本文抜粋.
####################

佐川町のイチゴ栽培のノウハウを生かし、植物工場で生産された「N.BERRY」(同町役場)

 NTT西日本のグループ会社が手掛ける閉鎖型植物工場でのイチゴ栽培に、高岡郡佐川町の農家たちが長年培ってきた知見が生かされている。農家のアドバイスを基に、工場栽培のイチゴの味や品質が向上。関西圏の百貨店などで昨年から販売され、同町のイチゴのPRにも一役買っている。

 NTT側によると、2018年に大阪市内の同社ビルの空きスペースを活用して実験的にイチゴ栽培を開始。光や水を管理し、気候に左右されず、安定的なイチゴ生産を目指した。

 品質向上の参考にしようと19年2月、NTT側や関西圏の仲卸、小売業者らで西日本を中心に十数種類のイチゴを食べ比べ。味や香り、見た目などを総合的に判断し、満場一致で佐川で栽培された「ゆめのか」が選ばれたという。

 協力依頼を受けたJA高知県佐川支所苺部会の農家は、何度も工場を訪れ、水やりや光の当て方などをアドバイス。NTT側も佐川町のイチゴハウスにセンサーやカメラを設置し、おいしいイチゴを生み出すための温度管理などのデータを取得した。

####################

(表示項目を探すための資料)
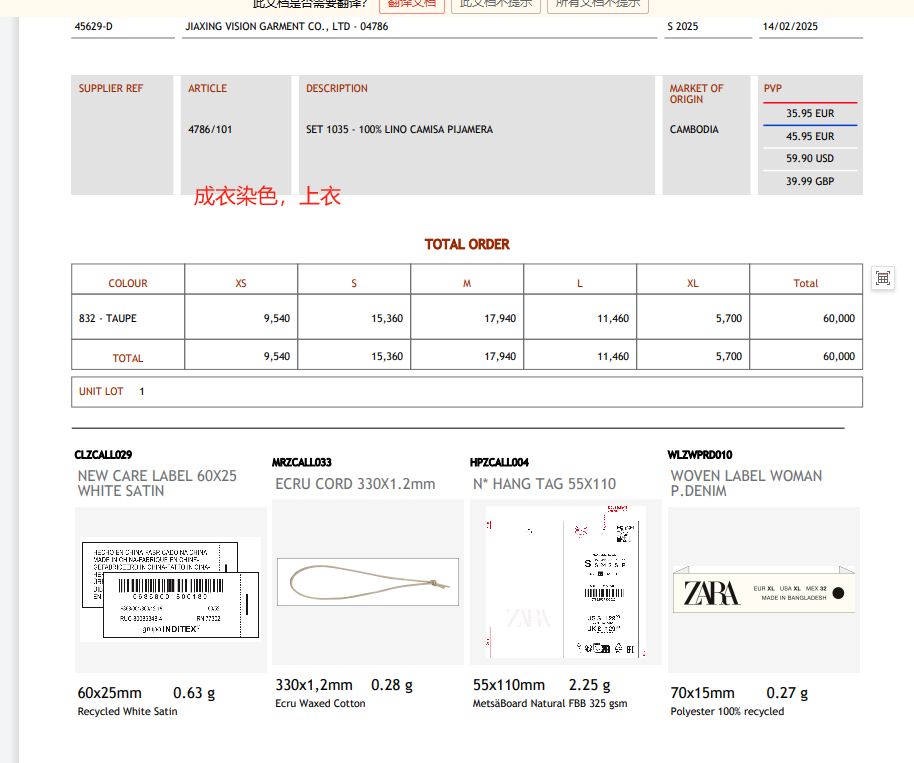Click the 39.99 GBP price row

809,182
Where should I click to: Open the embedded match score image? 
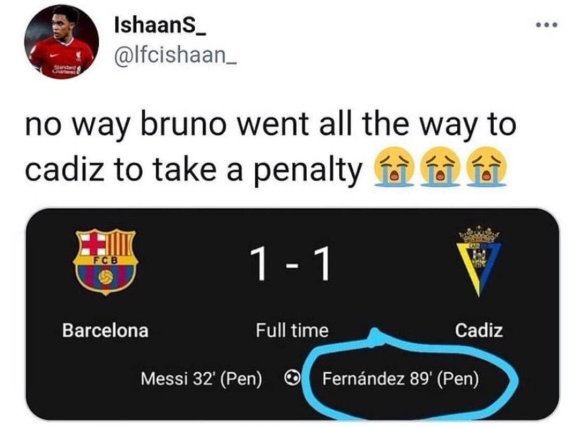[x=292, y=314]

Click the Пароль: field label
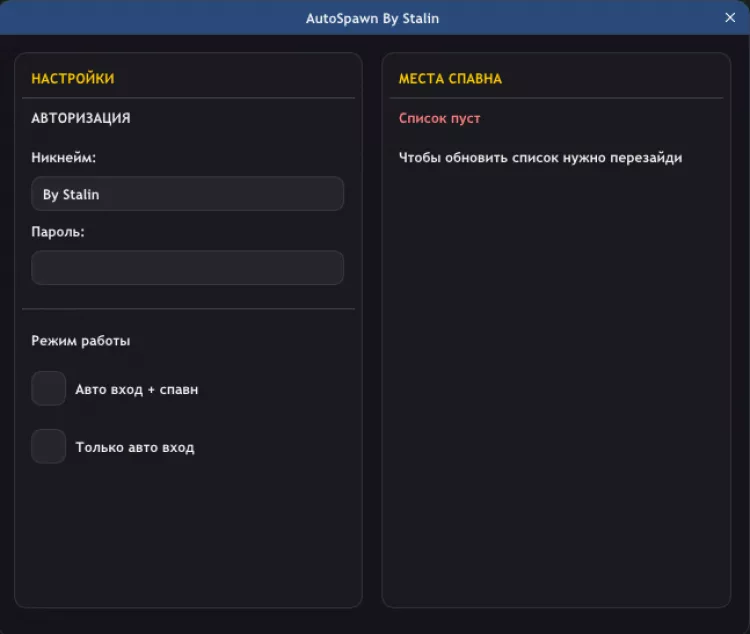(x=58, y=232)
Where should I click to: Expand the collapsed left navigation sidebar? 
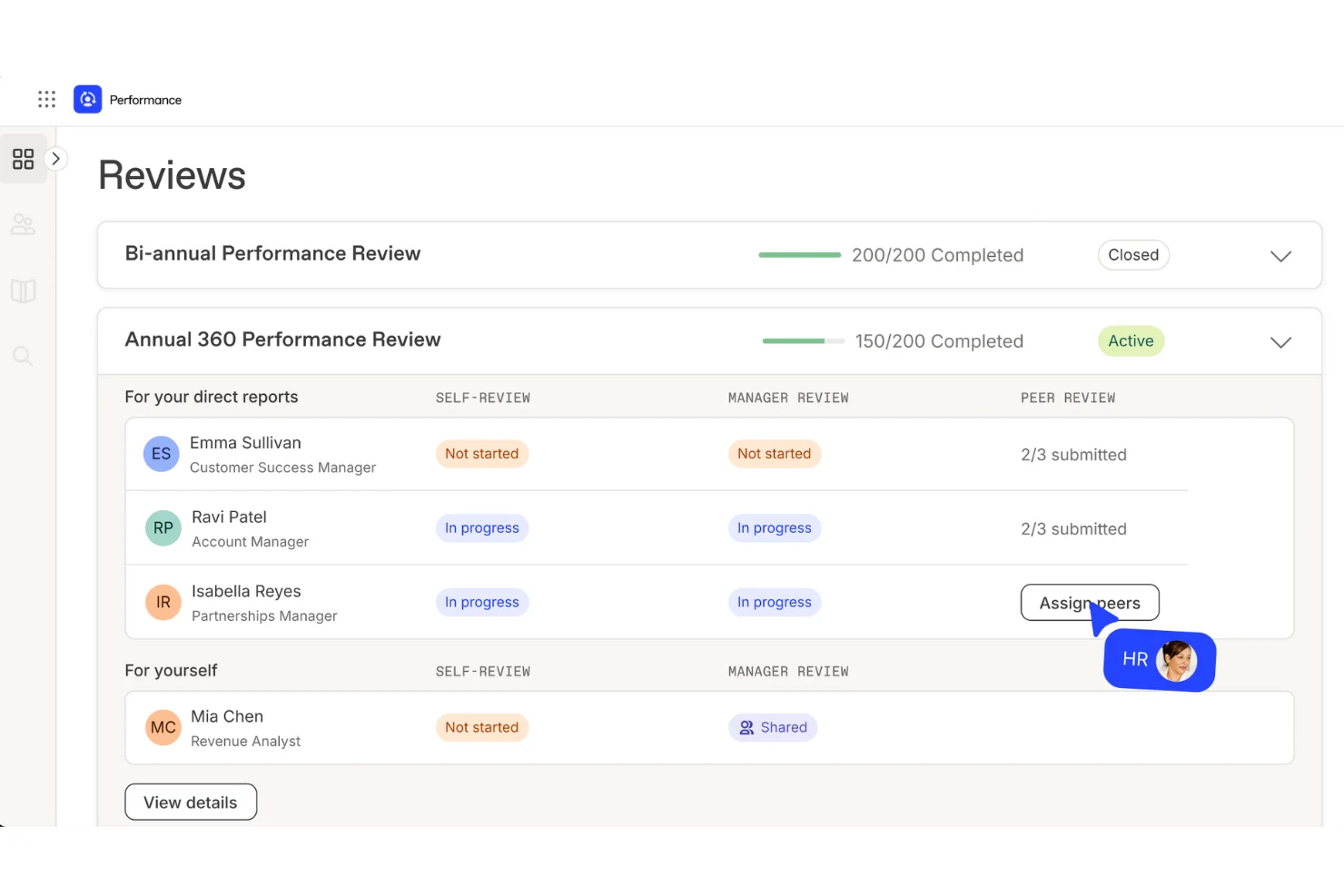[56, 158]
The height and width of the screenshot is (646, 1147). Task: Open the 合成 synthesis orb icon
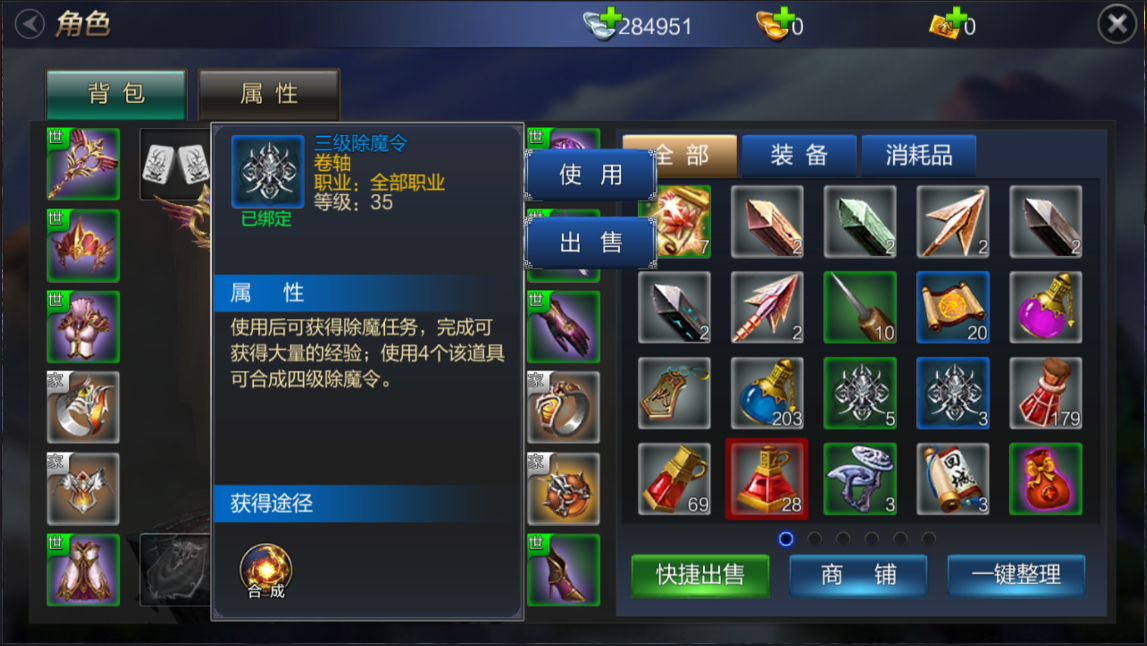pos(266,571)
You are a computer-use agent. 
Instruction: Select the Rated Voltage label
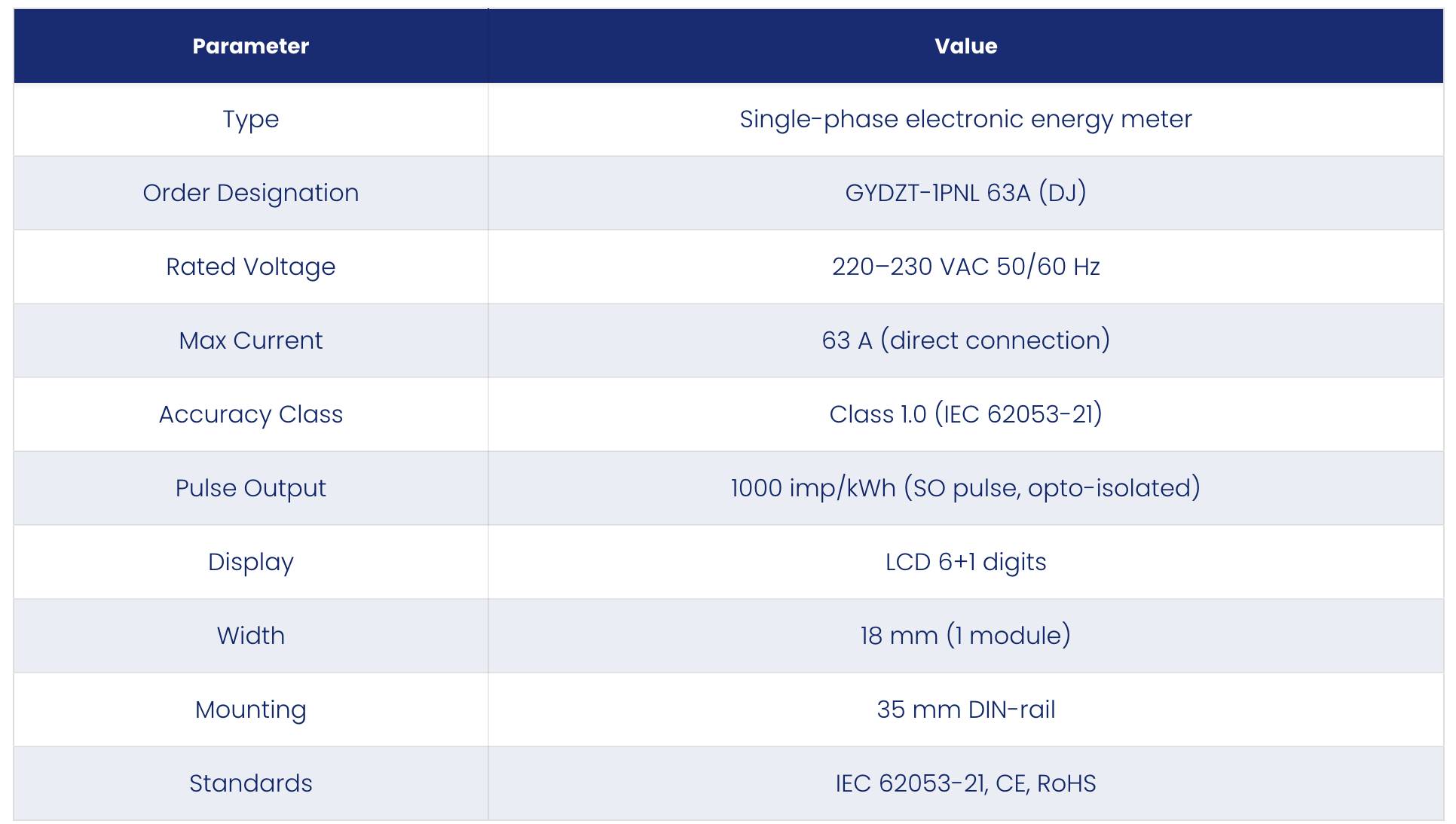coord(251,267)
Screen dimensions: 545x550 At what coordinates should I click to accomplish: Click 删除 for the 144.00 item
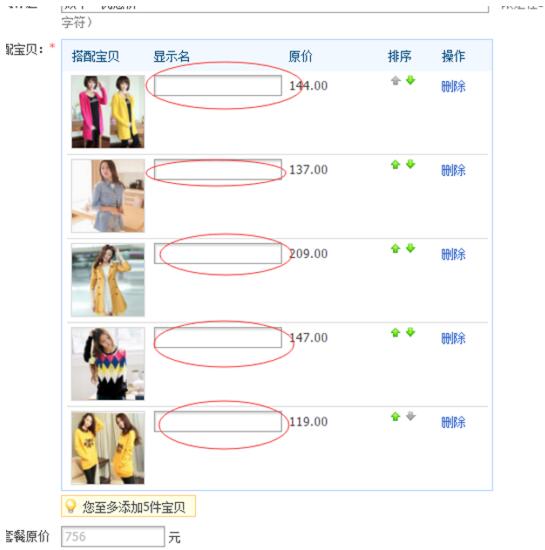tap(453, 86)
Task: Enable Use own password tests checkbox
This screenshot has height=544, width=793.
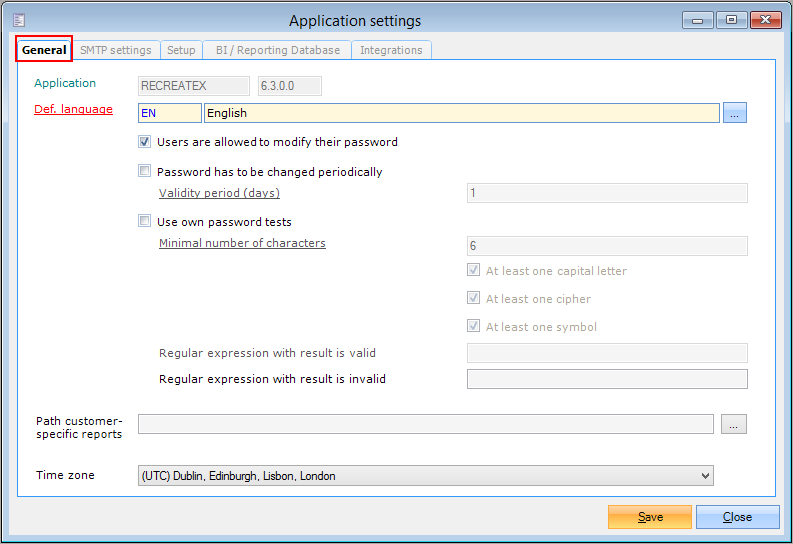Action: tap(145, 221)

####################

演習課題.
1. イチゴ栽培の記事に基づき、次の問いに答えてください。
(a) NTT側が実験的にイチゴ栽培を始めたのは何年で、どこの空きスペースを活用しましたか。
(b) 食べ比べで満場一致で選ばれたのは、どこで栽培された何というイチゴですか。
(c) 工場栽培のイチゴは、どこで販売されていますか。
2. イチゴ栽培の記事において、NTT側が佐川町のイチゴハウスにセンサーやカメラを設置した理由を、記事の記述に沿って説明してください。
3. イチゴ栽培の記事を、最後の段落に続けて書き進めてください。

解答.
1.
(a) 2018年で、大阪市内の同社ビルの空きスペースを活用しました。
(b) 佐川で栽培された「ゆめのか」です。
(c) 関西圏の百貨店などで販売されています。

2. おいしいイチゴを生み出すための温度管理などのデータを取得するためです。

3.
 結果、糖度が上がり、色もしっかりした大玉のイチゴが工場で生産できるように。現在は兵庫県宝塚市の工場(約200平方メートル)で約1万株を栽培している。

植物工場で生産されているイチゴ(大阪市内=NTTビジネスソリューションズ提供)

植物工場で生産されているイチゴ(大阪市内=NTTビジネスソリューションズ提供)

 NTT西日本と苺部会、佐川町、高知県は昨年4月、情報通信技術(ICT)を活用した農業振興と地域活性化に関する連携協定を締結。同8月から、工場で生産したイチゴを「N.BERRY」の名で売り出し、大阪市のあべのハルカスに入る近鉄百貨店本店などが取り扱う。パッケージには英語で「高知県佐川町と協力」と明記し、佐川を宣伝している。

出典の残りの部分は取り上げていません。